Кроме супружеского союза.
Однажды вечером, ранней весной 1973 года, когда личный шофер встретил его в аэропорту, Дэнни велел ему ехать как можно скорее в Брин-Мор. Он ворвался в дом, чтобы сообщить о своей последней удаче: ему предложили руководить Филармоническим оркестром Лос-Анджелеса. Между прочим, они так сильно хотят его заполучить, что даже согласны, чтобы он сохранил за собой работу и в Филадельфии. Он станет трансконтинентальным дирижером.
— Вот здорово, папочка! — закричала Сильвия. — Значит, мы переедем в Калифорнию?
— Что ж, наверное, хорошо будет убраться подальше от снега и льдов. Но вообще-то это наша мама решает.
Он посмотрел на Марию. Она сидела с каменным лицом. И ничего не сказала.
— Дорогая, что случилось? — спросил он за ужином, когда дети ушли из-за стола.
— Дэнни, — медленно произнесла она, — нам нужно поговорить.
— Ты имеешь в виду, о Калифорнии?
— Нет. О «мисс Рони».
— О ком?
— Прошу тебя, Дэнни, не изображай из себя святую наивность. Ее колонка выходит в газете даже такого провинциального городишки, как Филадельфия.
— Так, ну и какую же гнусную сплетню она разносит сейчас?
— О, ничего скандального, — язвительно ответила Мария. — Всего лишь пикантную новость о том, как знаменитый композитор и пианист мило шепчется о чем-то с Рэкел Уэлч в ресторане Малибу.
— Неужели ты и правда веришь всей этой чуши?
— Вот только я не совсем уверена, кто написал эту статью — ее рекламный агент или твой.
— Минуточку…
— Нет, маэстро, — резко возразила она. — На этот раз ты меня послушай. Все эти годы я старалась не обращать внимания на твои похождения, ибо считала, будто в этом есть и моя вина. Я думала, тебе приходится ходить на сторону, потому что я неопытная и не могу тебя удовлетворить. Но зачем же это делать на глазах у всех? Ты ведь уже всему миру доказал, какой ты зрелый мужчина, — почему же ты самому себе это никак не докажешь?
Она замолчала. Дэнни спокойно спросил ее:
— Что вдруг на тебя нашло?
— Не вдруг. Просто показался конец моей очень длинной веревки.
— Мария, мы ведь с тобой это уже проходили. Я же никогда и не претендовал на звание бойскаута. Но по-прежнему считаю себя хорошим семьянином. Я же забочусь о тебе и о детях, разве не так?

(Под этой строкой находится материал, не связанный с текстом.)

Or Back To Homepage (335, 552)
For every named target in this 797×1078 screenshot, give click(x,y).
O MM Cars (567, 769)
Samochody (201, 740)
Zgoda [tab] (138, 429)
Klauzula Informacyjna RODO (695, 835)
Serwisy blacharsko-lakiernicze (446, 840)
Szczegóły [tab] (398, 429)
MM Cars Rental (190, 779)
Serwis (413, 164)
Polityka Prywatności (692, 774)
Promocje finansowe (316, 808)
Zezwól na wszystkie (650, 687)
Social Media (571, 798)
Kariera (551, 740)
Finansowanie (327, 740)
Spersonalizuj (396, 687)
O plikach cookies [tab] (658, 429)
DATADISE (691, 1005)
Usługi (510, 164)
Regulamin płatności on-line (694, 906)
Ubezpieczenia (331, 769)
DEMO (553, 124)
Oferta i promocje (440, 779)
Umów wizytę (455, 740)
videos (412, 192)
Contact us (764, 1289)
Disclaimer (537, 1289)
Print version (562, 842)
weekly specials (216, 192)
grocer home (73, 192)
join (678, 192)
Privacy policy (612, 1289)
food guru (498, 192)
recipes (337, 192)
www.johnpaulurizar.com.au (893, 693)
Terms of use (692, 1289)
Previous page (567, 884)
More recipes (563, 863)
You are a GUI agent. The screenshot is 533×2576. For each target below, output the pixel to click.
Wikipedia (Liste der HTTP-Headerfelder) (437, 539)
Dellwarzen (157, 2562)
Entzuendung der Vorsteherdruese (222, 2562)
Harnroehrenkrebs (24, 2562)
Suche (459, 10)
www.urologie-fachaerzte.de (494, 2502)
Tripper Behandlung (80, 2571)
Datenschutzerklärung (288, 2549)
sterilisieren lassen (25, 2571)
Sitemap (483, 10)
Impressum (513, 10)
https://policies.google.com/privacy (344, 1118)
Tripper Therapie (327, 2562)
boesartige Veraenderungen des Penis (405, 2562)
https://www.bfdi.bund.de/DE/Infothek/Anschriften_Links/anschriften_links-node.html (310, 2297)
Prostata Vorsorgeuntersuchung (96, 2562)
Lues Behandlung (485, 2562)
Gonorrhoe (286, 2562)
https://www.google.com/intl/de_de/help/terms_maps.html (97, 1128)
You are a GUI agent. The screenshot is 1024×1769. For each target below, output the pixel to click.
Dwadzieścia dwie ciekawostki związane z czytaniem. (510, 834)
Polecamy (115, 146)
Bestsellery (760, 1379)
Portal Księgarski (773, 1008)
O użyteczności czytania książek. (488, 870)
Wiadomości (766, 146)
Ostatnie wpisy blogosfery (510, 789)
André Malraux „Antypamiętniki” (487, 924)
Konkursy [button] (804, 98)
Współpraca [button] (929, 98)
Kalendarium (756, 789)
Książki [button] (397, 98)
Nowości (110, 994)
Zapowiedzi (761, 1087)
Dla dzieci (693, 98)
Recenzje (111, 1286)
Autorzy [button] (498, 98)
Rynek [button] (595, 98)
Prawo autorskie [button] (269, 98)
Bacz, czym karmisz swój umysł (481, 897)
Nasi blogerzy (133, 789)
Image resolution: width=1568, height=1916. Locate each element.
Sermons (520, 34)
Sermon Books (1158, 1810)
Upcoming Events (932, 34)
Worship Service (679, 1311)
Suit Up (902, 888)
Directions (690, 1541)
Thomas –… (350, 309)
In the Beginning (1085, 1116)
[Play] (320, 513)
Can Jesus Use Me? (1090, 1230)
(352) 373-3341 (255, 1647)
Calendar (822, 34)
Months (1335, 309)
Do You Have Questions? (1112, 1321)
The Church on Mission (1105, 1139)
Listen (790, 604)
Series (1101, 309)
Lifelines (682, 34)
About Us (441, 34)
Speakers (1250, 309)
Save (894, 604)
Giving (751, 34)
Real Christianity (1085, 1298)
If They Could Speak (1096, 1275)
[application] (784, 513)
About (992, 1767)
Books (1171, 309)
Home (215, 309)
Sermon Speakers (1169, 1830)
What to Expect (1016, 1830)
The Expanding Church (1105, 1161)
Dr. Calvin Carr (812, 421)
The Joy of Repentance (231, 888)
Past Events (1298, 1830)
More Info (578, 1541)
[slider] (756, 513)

— Материально — да, но и только. Твои дочери изголодались по твоему вниманию, а ты этого просто не замечаешь, как я посмотрю. И я с ужасом жду того момента, когда они впервые натолкнутся на твое имя в газетной колонке со сплетнями.
Дэнни завтра предстояло дирижировать двумя концертами, поэтому он попытался ее успокоить.
— Дорогая, ты же знаешь, есть только один человек на свете, кого я люблю, ведь так?
— Конечно, знаю, — подхватила она. — Это ты. — А затем устало добавила: — Я больше так не могу.
Наступила еще одна пауза.
— Ты хочешь развестись?
Она снова разозлилась.
— Этого хотела бы любая нормальная женщина на моем месте, не так ли? Но мы же католики — по крайней мере, я остаюсь католичкой. И потом, это погубит девочек.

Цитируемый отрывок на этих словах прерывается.